- _Exercise prompt_: Continue the news article about the SpreadingRomney.com search result, picking up after its last sentence.

Page text below:

It appears that Mitt Romney now has a Rick Santorum Internet-age problem.
Recall that Web users who search for "Santorum" using a tool like Google are immediately confronted with a parody site that offers a faux definition of the word "santorum" which is not suitable for work or polite conversations. Within the past few weeks, enterprising Romney-haters have pulled off the same trick, albeit at a slightly less tasteless level.
Searching for Romney using Google now yields a page defining the term Romney as "to defecate in terror" within the first five links or so, reports Danny Sullivan of SearchEngineLand.com. (Go ahead, try it for yourself).
Clicking on the site brings visitors to a Web site called "SpreadingRomney.com" which echoes the SpreadingSantorum.com site. The page repeats the definition and links to a story about Romney's ill-fated family vacation that include a lengthy trip with the family dog strapped to the roof of the car.
"I don’t recall seeing it recently, so it appears to be a new gain," Sullivan wrote in a blog post about it.
The rise is unusually meteoric, and almost certainly signifies a concentrated effort to game Google's ranking system. In fact, Sullivan uncovered a page at DemocraticUnderground.com encouraging people to "Google Bomb" the SpreadingRomney site.
(Geeks would say this technique isn't, strictly speaking, a Google bomb. But it certainly must feel like one to the Romney camp).
The site launched on Jan. 10, site creator Jack Shepler told Sullivan. He also said he's not affiliated with any campaign, and created the site just to be funny, "and to make a point."

End of Page text.
Source material below:

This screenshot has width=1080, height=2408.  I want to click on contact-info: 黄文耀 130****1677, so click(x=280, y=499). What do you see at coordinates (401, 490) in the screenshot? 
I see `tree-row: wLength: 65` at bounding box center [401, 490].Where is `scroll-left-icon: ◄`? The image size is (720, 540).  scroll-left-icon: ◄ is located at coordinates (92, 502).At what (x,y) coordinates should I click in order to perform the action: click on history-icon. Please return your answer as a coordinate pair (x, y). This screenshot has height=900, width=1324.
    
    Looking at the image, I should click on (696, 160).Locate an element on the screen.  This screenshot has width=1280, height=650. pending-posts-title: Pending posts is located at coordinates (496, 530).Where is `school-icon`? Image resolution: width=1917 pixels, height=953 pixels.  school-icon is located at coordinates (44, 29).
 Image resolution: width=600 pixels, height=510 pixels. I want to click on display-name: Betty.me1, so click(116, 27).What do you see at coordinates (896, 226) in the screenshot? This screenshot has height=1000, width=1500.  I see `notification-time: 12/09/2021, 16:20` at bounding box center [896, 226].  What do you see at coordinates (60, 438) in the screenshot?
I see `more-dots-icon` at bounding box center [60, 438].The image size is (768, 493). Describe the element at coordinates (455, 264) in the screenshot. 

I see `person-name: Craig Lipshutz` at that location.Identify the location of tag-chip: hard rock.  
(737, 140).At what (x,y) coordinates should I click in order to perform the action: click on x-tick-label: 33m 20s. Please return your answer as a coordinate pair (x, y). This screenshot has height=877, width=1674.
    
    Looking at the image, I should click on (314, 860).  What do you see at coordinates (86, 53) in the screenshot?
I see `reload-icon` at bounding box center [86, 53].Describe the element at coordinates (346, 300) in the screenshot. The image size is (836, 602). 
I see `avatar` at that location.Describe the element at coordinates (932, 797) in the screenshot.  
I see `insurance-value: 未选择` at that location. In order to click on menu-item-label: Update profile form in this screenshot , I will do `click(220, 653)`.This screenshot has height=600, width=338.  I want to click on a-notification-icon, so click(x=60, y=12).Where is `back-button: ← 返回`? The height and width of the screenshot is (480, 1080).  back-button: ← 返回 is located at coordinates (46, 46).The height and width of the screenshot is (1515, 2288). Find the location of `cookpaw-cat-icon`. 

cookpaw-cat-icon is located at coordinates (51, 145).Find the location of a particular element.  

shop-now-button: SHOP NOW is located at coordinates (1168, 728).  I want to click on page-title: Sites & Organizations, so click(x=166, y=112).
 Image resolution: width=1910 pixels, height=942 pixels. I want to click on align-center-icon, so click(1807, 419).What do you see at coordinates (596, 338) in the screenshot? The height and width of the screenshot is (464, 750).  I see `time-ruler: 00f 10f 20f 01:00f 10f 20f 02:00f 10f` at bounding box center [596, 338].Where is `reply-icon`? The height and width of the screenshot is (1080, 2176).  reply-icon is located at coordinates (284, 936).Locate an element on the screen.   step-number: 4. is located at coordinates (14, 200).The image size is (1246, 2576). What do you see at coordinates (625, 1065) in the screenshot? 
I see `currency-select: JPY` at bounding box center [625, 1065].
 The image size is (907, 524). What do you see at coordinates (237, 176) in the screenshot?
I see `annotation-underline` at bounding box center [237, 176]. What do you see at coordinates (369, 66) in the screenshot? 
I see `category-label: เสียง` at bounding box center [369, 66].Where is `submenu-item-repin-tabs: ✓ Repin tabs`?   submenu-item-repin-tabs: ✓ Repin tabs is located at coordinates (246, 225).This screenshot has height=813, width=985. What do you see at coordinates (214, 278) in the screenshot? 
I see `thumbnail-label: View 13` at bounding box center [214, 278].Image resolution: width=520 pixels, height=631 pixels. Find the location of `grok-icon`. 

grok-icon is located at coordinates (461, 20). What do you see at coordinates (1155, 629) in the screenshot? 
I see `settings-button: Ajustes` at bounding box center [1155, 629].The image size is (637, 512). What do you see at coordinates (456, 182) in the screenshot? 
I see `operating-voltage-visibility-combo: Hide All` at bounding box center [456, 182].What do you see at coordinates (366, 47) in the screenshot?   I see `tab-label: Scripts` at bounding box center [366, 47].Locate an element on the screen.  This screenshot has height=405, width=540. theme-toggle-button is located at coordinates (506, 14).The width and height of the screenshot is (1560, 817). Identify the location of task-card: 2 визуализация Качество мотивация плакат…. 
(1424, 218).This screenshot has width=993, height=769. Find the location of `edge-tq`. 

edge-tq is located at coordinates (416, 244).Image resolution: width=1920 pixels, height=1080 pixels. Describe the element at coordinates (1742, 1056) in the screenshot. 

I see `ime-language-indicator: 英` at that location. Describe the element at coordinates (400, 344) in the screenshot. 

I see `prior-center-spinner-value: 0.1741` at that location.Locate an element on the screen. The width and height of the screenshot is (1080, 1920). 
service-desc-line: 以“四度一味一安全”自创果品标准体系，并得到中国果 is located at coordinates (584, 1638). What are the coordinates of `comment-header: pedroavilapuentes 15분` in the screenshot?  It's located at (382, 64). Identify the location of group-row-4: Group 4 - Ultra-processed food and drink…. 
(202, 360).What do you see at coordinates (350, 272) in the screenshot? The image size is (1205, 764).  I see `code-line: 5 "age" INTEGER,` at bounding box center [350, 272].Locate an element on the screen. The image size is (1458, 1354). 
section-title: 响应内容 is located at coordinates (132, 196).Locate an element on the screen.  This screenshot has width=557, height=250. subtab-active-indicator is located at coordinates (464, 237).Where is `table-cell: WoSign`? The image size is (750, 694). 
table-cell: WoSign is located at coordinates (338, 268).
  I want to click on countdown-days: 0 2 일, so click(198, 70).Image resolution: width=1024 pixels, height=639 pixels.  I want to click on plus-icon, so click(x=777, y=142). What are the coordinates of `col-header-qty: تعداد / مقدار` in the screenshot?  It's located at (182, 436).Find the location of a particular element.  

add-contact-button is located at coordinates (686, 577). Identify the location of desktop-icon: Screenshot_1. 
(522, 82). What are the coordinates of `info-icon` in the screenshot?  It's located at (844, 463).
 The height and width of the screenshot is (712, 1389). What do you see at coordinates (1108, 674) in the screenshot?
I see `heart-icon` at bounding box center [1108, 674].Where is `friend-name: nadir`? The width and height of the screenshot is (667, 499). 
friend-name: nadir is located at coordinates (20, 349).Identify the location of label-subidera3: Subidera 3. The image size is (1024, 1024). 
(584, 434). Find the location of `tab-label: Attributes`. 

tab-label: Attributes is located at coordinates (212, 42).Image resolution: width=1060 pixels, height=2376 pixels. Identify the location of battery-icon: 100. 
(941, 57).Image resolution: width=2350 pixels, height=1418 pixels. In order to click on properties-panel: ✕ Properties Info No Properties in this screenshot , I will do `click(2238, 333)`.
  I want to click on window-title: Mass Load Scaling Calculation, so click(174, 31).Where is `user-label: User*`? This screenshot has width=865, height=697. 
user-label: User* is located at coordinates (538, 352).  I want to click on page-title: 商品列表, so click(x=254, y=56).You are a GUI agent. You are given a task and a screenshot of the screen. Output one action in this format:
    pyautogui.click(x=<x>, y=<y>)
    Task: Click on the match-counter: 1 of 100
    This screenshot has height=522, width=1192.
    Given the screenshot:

End of Source material.

- _Expected answer_:
It got a boost when msnbc's Rachel Maddow mentioned it during her show two days later, but that hardly justifies the high Google ranking. SpreadingSantorum has been around for years, has attracted thousands of links the old-fashioned way, and the site offers real points of debate about gay rights debate. SpreadingRomney.com is hardly more than a blank page, yet still managed to fool Google and Microsoft's Bing. (Msnbc.com is a joint venture of Microsoft and NBC Universal.)
We've discussed earlier how political entities can trick search engines, and why Google seems to let this go on as a form of political speech.
Sullivan supports that concept, but the quick rise of SpreadingRomney.com might be changing his mind a bit.
"For this site to leap-frog ... others, it creates all the same issues that Google initially encountered with real Google bombs, the impression that anyone can fire off a linking campaign and make it into the top results for anything," he said. "Certainly Google should take a harder look at why its algorithm rewarded a site with so little substance to it."